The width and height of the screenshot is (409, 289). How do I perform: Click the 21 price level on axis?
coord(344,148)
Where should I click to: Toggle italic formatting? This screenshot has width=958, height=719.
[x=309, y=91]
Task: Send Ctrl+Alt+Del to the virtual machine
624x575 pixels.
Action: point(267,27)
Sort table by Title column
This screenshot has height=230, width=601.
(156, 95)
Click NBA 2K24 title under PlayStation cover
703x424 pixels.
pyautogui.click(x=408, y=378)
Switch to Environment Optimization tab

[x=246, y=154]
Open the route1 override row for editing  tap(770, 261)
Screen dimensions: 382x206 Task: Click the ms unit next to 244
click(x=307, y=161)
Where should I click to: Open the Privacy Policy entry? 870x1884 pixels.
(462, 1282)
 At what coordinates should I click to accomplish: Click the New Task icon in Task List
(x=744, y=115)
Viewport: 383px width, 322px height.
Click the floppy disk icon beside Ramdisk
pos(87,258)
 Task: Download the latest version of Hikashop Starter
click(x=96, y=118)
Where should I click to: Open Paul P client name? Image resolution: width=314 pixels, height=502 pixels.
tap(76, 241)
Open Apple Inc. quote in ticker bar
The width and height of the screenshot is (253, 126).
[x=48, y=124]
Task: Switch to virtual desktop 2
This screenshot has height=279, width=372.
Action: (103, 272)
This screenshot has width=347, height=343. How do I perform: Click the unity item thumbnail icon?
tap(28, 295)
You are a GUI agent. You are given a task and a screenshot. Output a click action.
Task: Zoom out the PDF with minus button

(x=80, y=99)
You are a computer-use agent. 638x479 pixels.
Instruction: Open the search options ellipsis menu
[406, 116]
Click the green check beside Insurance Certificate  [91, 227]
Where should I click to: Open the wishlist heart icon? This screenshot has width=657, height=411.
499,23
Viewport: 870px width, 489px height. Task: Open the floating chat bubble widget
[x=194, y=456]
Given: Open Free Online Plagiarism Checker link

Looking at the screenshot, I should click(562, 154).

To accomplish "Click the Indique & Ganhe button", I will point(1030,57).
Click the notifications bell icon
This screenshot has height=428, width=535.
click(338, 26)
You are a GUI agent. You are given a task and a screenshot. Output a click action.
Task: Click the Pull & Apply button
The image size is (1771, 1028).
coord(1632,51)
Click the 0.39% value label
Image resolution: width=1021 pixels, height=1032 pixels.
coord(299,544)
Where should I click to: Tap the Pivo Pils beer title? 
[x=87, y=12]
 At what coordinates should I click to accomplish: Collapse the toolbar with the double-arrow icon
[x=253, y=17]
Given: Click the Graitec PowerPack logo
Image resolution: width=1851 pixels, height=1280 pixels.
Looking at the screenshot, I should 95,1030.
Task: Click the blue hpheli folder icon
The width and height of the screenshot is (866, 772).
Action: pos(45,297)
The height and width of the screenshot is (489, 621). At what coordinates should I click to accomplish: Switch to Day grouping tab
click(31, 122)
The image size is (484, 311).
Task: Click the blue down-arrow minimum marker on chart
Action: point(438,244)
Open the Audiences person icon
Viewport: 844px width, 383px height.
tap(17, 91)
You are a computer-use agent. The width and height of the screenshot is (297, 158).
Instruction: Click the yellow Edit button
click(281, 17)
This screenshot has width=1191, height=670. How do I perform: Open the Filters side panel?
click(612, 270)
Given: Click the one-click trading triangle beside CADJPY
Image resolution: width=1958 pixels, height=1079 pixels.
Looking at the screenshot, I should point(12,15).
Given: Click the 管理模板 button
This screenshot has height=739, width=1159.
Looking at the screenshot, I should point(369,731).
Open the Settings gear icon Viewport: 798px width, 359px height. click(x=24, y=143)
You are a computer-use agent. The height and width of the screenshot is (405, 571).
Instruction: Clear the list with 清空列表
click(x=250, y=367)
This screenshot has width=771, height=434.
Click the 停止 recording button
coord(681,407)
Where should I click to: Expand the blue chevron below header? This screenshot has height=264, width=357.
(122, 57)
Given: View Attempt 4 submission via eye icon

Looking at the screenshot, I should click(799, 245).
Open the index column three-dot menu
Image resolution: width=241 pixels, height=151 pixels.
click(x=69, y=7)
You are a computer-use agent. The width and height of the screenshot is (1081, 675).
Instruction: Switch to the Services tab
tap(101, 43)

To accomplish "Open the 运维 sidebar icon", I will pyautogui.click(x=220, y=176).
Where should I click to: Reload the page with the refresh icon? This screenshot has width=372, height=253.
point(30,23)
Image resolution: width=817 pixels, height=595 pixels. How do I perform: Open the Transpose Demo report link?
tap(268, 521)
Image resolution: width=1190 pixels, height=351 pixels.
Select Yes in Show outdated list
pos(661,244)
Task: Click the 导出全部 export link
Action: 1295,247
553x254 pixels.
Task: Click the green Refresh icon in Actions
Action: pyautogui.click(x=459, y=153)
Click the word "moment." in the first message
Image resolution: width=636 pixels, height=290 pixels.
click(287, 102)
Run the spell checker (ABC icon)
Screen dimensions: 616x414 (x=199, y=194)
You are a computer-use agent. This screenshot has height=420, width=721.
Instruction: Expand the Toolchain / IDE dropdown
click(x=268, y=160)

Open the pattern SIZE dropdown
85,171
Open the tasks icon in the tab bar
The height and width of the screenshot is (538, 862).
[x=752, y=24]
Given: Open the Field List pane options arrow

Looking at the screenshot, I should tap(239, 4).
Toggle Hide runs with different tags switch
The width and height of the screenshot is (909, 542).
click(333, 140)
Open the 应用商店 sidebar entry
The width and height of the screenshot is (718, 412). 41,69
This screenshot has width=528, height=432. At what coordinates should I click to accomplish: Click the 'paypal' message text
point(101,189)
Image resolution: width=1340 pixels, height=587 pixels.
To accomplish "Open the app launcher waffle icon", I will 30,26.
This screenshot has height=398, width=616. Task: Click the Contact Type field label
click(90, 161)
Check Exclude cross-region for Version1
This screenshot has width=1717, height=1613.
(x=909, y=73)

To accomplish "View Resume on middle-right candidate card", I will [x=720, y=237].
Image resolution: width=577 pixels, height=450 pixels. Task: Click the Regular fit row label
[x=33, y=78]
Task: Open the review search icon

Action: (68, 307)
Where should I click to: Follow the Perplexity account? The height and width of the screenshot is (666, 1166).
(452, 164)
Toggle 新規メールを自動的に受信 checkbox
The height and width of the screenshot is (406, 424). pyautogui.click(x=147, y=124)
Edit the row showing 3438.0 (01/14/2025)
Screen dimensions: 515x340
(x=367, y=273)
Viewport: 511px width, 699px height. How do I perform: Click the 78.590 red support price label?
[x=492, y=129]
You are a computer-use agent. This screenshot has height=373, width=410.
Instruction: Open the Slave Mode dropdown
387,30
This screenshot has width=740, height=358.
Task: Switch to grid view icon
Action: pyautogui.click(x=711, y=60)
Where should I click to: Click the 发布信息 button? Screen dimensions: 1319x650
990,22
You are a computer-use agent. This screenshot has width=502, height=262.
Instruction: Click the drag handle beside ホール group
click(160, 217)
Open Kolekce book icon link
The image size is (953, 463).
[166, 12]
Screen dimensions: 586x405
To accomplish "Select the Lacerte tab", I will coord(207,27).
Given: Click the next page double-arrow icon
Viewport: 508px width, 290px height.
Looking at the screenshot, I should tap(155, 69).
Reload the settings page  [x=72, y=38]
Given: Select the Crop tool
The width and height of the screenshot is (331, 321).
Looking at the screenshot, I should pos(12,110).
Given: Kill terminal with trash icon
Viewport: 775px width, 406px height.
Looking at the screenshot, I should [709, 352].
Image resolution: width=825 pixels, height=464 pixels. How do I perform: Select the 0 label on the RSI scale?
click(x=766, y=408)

━━━━

PROMPT:
Gather every line of the entries above that contains the word "virtual".

PROBLEM SOLUTION:
Task: Send Ctrl+Alt+Del to the virtual machine
Task: Switch to virtual desktop 2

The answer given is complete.